▶ _Record excerpts_
--- START ---
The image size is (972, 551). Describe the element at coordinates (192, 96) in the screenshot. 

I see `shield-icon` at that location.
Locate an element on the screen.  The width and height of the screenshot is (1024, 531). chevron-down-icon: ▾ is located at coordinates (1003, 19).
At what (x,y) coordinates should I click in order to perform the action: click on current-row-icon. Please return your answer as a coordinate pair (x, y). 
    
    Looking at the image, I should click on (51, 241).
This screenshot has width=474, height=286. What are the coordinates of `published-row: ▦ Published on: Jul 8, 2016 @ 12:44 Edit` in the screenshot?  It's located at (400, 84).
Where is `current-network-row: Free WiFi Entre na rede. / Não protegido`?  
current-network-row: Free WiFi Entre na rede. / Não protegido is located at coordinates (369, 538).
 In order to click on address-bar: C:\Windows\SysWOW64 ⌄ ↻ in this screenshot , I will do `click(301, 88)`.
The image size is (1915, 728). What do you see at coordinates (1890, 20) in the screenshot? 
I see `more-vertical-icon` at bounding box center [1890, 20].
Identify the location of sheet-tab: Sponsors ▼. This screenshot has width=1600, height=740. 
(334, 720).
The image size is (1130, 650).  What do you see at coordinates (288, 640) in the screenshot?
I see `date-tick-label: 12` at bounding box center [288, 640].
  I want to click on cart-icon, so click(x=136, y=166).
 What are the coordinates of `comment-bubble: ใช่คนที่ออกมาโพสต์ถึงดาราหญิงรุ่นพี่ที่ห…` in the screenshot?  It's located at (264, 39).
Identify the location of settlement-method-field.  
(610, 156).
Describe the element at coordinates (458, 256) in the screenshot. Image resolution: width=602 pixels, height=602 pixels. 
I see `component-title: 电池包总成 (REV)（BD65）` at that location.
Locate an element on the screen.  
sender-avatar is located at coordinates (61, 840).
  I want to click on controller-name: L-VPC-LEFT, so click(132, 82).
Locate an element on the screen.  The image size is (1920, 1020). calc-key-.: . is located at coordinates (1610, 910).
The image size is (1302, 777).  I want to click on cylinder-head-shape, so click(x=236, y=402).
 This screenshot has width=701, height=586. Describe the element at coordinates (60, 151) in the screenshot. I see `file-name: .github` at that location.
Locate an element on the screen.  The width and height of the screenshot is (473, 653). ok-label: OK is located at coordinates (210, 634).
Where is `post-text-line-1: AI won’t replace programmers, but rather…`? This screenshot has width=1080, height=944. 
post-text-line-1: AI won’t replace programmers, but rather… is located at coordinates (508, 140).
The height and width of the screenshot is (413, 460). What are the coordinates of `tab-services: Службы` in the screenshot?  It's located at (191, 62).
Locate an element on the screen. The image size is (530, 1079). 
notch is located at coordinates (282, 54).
--- END ---
▶ _The problem_
Return the lines of data unchanged, starting at the line that contains "coordinates (210, 634)." and stopping at the end of the data.

▶ _Answer section_
Locate an element on the screen.  The width and height of the screenshot is (473, 653). ok-label: OK is located at coordinates (210, 634).
Where is `post-text-line-1: AI won’t replace programmers, but rather…`? This screenshot has width=1080, height=944. 
post-text-line-1: AI won’t replace programmers, but rather… is located at coordinates (508, 140).
The height and width of the screenshot is (413, 460). What are the coordinates of `tab-services: Службы` in the screenshot?  It's located at (191, 62).
Locate an element on the screen. The image size is (530, 1079). 
notch is located at coordinates (282, 54).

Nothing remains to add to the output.